Il caso Cagliari dovrebbe essere aperto nella sede più autorevole e appropriata, quella del Parlamento … si, ma chi può aprirlo, almeno tra i parlamentari sardi, se escludiamo chi, come ad esempio il pur bravo sottosegretario Salvatore Cicu o il deludente (sul piano umano: dal punto di vista politico potrà anche essere un’altra cosa, e da quello professionale è sicuramente uno dei migliori) senatore Mariano Delogu, svolge la professione di avvocato e non può perciò contrapporsi troppo al Palazzaccio?

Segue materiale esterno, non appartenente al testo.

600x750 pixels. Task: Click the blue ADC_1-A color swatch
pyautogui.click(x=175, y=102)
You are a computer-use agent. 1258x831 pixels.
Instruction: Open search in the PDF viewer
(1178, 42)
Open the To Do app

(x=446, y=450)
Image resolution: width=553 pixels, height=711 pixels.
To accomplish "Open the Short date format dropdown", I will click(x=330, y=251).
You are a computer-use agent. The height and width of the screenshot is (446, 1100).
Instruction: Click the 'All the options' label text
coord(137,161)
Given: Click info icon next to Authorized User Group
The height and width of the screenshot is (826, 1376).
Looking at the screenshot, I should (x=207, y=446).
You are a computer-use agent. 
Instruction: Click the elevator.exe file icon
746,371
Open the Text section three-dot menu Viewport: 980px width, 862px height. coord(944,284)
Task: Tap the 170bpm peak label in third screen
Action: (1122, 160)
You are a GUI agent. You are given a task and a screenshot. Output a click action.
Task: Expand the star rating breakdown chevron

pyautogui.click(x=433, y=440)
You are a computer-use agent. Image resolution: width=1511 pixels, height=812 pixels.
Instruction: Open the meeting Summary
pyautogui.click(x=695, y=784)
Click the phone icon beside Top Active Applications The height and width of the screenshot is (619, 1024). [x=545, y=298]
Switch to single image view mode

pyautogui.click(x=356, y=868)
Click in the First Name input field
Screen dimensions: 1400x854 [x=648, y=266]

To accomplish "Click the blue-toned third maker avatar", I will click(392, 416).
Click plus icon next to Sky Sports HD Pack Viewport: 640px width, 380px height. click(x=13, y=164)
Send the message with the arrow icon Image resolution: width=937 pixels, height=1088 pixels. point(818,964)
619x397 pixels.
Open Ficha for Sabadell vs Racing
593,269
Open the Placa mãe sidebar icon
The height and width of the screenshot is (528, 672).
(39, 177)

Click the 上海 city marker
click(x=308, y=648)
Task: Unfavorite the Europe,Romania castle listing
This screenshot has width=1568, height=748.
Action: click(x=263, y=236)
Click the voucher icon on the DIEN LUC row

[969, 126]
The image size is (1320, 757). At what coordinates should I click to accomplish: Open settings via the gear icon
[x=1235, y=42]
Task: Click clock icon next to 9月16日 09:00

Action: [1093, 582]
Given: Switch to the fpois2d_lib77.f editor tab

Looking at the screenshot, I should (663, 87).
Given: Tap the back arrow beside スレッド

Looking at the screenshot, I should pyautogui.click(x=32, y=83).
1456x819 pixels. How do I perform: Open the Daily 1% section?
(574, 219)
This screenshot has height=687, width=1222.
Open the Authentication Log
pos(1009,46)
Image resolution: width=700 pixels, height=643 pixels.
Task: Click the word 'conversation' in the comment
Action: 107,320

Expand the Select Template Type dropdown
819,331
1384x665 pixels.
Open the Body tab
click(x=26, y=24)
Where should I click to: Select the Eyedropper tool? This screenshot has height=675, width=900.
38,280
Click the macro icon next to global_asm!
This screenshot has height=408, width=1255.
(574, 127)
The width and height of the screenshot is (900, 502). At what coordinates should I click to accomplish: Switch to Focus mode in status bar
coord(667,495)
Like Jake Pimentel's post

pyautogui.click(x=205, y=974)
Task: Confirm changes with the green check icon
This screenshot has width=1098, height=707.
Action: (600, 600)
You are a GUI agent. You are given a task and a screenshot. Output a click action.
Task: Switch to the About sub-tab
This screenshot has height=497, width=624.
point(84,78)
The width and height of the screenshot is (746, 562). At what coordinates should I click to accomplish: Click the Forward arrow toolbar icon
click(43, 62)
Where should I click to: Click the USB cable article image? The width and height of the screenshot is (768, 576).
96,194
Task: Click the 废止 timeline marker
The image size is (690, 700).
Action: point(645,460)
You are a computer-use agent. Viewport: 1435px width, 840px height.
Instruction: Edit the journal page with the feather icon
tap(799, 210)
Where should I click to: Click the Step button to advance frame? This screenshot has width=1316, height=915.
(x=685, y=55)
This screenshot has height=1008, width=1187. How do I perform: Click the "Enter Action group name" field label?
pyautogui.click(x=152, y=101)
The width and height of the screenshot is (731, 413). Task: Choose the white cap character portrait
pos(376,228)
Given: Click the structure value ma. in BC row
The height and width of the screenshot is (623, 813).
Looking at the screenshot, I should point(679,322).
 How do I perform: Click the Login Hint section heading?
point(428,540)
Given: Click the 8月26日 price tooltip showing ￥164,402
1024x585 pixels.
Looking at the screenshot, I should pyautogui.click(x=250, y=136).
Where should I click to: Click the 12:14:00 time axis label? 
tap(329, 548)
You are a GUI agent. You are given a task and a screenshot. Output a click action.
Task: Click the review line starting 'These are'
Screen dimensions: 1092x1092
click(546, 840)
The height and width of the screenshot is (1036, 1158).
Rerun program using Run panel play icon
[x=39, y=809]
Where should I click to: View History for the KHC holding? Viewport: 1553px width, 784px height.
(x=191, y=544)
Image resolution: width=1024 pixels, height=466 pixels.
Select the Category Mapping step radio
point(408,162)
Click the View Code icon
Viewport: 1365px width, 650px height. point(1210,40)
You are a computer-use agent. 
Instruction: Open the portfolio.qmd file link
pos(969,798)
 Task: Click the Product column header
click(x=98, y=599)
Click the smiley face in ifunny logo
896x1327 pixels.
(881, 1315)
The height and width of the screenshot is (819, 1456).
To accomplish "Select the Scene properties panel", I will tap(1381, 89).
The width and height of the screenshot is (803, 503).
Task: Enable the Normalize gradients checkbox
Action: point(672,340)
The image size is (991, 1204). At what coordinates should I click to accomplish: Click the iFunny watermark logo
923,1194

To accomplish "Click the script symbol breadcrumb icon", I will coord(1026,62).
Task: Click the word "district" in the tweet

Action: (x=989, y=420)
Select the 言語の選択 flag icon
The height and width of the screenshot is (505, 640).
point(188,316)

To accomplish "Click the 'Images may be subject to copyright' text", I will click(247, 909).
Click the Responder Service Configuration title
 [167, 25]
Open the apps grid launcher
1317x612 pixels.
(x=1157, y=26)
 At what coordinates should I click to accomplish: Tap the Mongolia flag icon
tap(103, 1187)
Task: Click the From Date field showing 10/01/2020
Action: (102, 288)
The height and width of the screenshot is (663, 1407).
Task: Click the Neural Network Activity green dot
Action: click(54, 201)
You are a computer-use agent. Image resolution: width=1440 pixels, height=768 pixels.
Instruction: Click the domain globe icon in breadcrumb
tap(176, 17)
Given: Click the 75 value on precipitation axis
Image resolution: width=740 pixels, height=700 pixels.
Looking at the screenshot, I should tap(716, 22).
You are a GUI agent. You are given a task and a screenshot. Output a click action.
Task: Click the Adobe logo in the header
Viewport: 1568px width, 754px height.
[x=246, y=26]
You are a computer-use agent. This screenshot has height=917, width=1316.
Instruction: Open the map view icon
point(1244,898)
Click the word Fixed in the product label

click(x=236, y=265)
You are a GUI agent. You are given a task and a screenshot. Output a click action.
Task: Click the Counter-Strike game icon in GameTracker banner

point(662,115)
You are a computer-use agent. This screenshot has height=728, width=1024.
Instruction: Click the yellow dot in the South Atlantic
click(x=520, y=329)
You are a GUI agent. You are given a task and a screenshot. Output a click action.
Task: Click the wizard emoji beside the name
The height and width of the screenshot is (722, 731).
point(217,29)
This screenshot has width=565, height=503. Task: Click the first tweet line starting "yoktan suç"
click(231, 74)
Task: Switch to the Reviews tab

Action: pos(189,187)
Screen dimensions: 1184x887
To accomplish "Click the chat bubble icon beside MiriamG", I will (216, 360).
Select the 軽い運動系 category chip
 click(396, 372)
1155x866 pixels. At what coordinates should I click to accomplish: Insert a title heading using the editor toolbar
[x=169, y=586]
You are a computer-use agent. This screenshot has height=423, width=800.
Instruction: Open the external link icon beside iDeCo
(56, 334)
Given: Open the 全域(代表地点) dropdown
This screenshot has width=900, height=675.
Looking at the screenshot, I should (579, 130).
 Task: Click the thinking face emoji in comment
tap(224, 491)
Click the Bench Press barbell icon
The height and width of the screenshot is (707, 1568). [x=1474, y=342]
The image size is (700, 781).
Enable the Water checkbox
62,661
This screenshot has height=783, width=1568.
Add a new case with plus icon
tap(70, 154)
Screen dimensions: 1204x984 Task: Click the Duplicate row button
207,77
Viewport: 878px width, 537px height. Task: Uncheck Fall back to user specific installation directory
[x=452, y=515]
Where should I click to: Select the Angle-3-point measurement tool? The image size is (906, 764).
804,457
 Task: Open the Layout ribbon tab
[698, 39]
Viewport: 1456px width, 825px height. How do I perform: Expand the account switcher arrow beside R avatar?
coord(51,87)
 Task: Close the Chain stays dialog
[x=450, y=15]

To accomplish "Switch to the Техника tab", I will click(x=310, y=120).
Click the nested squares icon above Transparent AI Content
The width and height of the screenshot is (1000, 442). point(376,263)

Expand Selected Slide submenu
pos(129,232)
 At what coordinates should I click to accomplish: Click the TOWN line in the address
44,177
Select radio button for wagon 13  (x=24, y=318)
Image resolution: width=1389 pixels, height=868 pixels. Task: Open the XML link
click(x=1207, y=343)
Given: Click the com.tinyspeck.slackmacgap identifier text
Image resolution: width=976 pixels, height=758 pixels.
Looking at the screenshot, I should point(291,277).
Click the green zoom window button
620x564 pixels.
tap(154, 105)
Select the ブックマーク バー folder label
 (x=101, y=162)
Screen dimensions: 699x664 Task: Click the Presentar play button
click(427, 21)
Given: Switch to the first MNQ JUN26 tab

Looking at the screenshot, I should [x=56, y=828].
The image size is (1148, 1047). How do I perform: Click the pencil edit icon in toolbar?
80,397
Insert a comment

Ricordiamo però che, a suo tempo, l’onorevole Gianfranco Anedda, sebbene anche lui autorevole avvocato del Foro di Cagliari, assunse posizioni coraggiose, decise e chiare sulla vicenda Lombardini, e che l’onorevole Giampaolo Nuvoli di Forza Italia, che ha fatto ritorno alla Camera in questa legislatura (e la cosa ci fa molto piacere), ebbe il coraggio, da sindaco di Ardara, di intitolare una piazza dell’antica capitale del Giudicato di Torres a Luigi Lombardini, fronteggiando la scontata querela di Caselli e compagni; se almeno loro sono rimasti persone coerenti, dovrebbero portare in Parlamento il grido di dolore che ormai sale all’unisono da tutta la città rispetto a come viene gestita la giustizia, e sollecitare l’adozione di provvedimenti conseguenti.
Attendiamo fiduciosi, dovendo però richiamare l’attenzione dei parlamentari, sardi e non solo, eletti nella Casa delle Libertà, e specialmente per Forza Italia e per Alleanza Nazionale, su un dato di fatto: sulla giustizia avete ottenuto la spinta decisiva degli elettori per non far prevalere il centrosinistra, e se non siete coerenti coi vostri proponimenti, tutto potrebbe finire per ritorcervisi contro. I DS da un lato, i neo democristani della UDC dall’altro, sono in netta ascesa nelle intenzioni di voto, e sapete bene come potrebbe andare a finire.
Quindi, onorevoli e senatori, per dirla sbrigativamente, alla cagliaritana: scideisindi ‘e su sonnu!!!